Living The Message

By Kathryn King, M.Sc., D.D.


On Sunday, May 13, 1917, at Fątima, Portugal, three young shepherds, Jacinta and Francisco Marto, brother and sister, ages 7 and 9; and Lucia dos Santos, their cousin, a girl of ten years old, saw a brilliant flash of lightning with thunder. They thought a sudden storm was about to break, but there were no clouds in the blue sky!

Quickly gathering their sheep, they headed for home. But, no sooner than they did, another more brilliant flash held them in awe. A few feet in from of them, on top of a sapling holm oak tree, stood a Lady more dazzling than the sun. She would appear to them six more times, once a month on the 13th of each month.

She would tell them many things, some that involved the immediate future of the world and that of our time. World War I would end soon, she said--it did. But, she continued, if men do not stop offending God, a new and more terrible war would come upon the earth....

This most beautiful Lady also gave a message against war, famine, disease, and natural disasters that beset man. She said to live a life of prayer, penance, and reparation to the great offended God, Who is already too much offended.

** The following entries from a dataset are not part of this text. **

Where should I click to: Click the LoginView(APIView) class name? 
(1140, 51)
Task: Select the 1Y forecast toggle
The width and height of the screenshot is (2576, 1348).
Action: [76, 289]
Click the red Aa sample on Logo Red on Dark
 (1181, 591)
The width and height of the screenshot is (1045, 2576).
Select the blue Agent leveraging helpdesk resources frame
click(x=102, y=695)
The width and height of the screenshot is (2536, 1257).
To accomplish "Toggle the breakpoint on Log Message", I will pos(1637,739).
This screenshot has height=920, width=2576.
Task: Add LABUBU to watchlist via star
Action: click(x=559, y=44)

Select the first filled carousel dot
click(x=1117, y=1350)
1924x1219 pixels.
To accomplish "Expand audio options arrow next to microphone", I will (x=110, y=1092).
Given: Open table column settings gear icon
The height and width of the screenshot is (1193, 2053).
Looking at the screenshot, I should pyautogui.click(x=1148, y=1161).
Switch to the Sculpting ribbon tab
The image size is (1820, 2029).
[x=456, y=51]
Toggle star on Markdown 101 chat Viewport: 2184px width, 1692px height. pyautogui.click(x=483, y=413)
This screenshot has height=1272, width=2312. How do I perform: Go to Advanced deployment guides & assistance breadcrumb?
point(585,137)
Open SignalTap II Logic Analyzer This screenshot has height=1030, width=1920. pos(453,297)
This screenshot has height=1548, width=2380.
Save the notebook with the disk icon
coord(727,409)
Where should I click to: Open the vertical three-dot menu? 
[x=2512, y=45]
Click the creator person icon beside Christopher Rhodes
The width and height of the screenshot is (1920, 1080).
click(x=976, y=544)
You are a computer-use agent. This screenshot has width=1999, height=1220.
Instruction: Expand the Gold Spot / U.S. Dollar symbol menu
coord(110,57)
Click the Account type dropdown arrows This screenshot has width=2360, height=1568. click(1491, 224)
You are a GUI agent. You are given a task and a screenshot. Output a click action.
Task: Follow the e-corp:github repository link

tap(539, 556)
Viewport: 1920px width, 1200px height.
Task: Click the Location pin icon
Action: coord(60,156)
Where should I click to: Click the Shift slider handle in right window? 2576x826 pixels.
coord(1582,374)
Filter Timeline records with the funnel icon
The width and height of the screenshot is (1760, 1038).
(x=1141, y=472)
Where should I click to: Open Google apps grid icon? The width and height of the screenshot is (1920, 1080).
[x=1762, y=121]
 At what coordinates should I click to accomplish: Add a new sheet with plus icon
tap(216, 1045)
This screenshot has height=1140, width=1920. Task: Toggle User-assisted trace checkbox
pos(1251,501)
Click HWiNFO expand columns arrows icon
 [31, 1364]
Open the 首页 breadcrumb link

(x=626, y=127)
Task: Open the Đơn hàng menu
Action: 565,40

...on Aug. 6, 1945, shortly after 8:15 a.m., the future of the world and hundreds of thousands of lives were about to change forever. That morning, eight men were in a small house, and one, Hubert Schiffer, had come downstairs and was reading the morning paper, when suddenly, he was enveloped in a blinding white light--unlike anything he'd ever experienced then, or since.

Father Schiffer, a German-born Jesuit missionary, earlier had said Mass, and now was in the rectory of the Church of the Assumption of Our Lady. He had recently been ordained a Catholic priest and had been sent to this quiet town because of the bombings in other cities nearby. His companions rushed down from upstairs to find him on the floor dazed and bleeding. They decided this small quiet town was no longer out of the bombers reach.

However, there was something unusual about this bomb. In previous bombings, you could hear explosions in the distance as the planes passed from you. You heard also sirens wailing, screams of terror, and cries from injured people. But this time, only this awful silence.

At this point, no one understood what had happened. One of the other priests, Father Lasalle, said "Come with me." There was a doctor's office just down the street where Father Schiffer could get medical treatment. Fr. Lasalle asked, "Do you know where the doctor lives?"

Upon opening the door to the street, Fr. Lasalle said, "You go down the street..." They found no street. In fact, they found no city. Hiroshima, Japan had been totally annihilated!  Only the rectory remained standing in the midst of fire and rubble.

A few moments before, Bombardier Tom Ferebee released "Little Boy" from the B-29, Enola Gay's bomb bay, using his Norden bombsight. From 30,000 feet and 43 seconds after 8:15 a.m., the first A-bomb exploded 1,800 feet above ground, called ground zero. The blast was so powerful, the crew members of the bomber were hit by two ozone slaps, generated by the nuclear explosion. Copilot Robert A. Lewis, said, "My God! I felt a flash through my whole body..." Everywhere they looked below, they saw fire. Everything was disappearing or had disappeared!

These eight men were living only eight blocks from the blast center of the nuclear explosion! Fifty years later, scientists, doctors, and researchers are still lost for words as to why they and their rectory survived the blast with no side effects. They have been examined by over two-hundred scientists. Yet others, further from the blast, are still dying and suffering from its effects.

Father Shiffer, on American TV, gave years later, the startling reason why they were saved from the nuclear holocaust: "In that house the rosary was prayed every day. In that house, we were living the message of Fątima."